Bailey Thomas has a lot to think about these days, what with basketball season going on and college to prepare for.

It completely slipped her mind that her time playing with sister Samantha is starting to wind down.

“I think we were so distracted with all our state championship and national championship goals that I need to step back and take some time to appreciate this could be my last year playing with my sister,” Bailey Thomas said.

The Thomas sisters, who transferred last year to Centennial from Marian High in Bloomfield Hills, Mich., have played basketball together for nearly a decade.

With Bailey Thomas, a senior guard, and Samantha Thomas, a junior forward, added to a group that claimed last season’s Division I state title, the Bulldogs have gone from a regional power to one of the top girls basketball teams in the nation.

Centennial (16-1) is ranked No. 7 in the latest USA Today Super 25 national poll.

“It’s just amazing how good of kids they are, academically, personality-wise,” Bulldogs coach Karen Weitz said. “I knew after coaching them after the first 10 to 15 minutes … that we’d hit the jackpot with them, and just what a great addition they’d be and willing to fit in.”

The Thomas sisters hail from an athletic family. Their grandfather Emmitt Thomas is a member of the Pro Football Hall of Fame, and their father, Derek, was an assistant men’s basketball coach at UNLV under Charlie Spoonhour from 2001 to 2003.

Derek Thomas also was the head coach at Western Illinois from 2003 to 2008 and was an assistant at Detroit until resigning in 2012.

During their time in Michigan, Bailey and Samantha Thomas helped lead Marian to back-to-back large-school state titles. When Derek Thomas accepted a coaching position with the Las Vegas Prospects boys travel basketball program in April, the family relocated to the valley.

“It’s been really nice,” Samantha Thomas said. “The transition was really easy because we’re always around each other and everyone is just pushing each other to do our best. And no one treated us like the new kids. Everyone was pretty welcoming.”

Bailey Thomas is averaging 7.9 points in 16 games as part of a balanced offense for the Bulldogs. The 5-foot-9-inch West Virginia signee played point guard for most of her high school career before moving off the ball this season for Centennial.

She made seven 3-pointers and had 25 points in the Bulldogs’ 89-49 victory over defending Division I-A state champion Spring Valley last week.

“I think it’s really helping me for college to develop more parts of my game,” Bailey Thomas said. “I think it’s going to help me be more well-rounded.”
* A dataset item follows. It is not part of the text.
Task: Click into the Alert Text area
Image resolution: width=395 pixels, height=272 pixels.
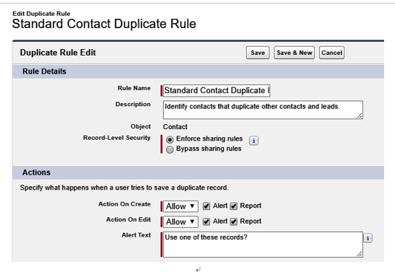Action: click(x=263, y=245)
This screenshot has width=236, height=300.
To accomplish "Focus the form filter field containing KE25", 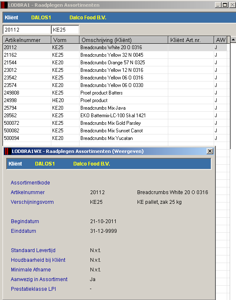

Samantha Thomas is a matchup nightmare for opposing teams, as the 6-foot wing has a soft shooting touch out to the 3-point line and can score down low. She is averaging 14.6 points and is a three-star prospect in the class of 2017, according to ESPN’s Hoop Gurlz’s rankings.

“I see myself as versatile. Wherever coach needs me to be, that’s what I’m going to do,” Samantha Thomas said. “I like to do the dirty work, like get in there and get rebounds, go against everybody. But this year, she’s transitioning me into becoming a shooter and a driver.”

Weitz, who praised the sisters’ basketball IQ and work ethic, said she requested to be placed in the top bracket at last month’s Nike Tournament of Champions, and the Bulldogs went 3-1. Their only loss came to Riverdale Baptist (Tenn.), which is ranked No. 2 by USA Today.

Centennial already owns a convincing 91-56 victory over Reno, the Northern Region favorite — Samantha Thomas got the better of her matchup with reigning state player of the year Mallory McGwire, as she had 31 points and six rebounds in the win — and the Bulldogs have had a running clock in 11 of their 17 games this season.

Centennial’s next big test comes Feb. 5 against Mater Dei (Calif.) before its inevitable matchup with Bishop Gorman in the Sunset Region tournament.

“A lot of the players we had coming back were good players, but I think Sam and Bailey have also elevated their games, because they’ve come in, they’ve provided that competition,” Weitz said. “They’ve fought and they’ve earned and worked themselves into starting spots, so, therefore, maybe people that started last year or had more minutes last year have really had to elevate and pick up their game, which I think in turn has made our whole team better.”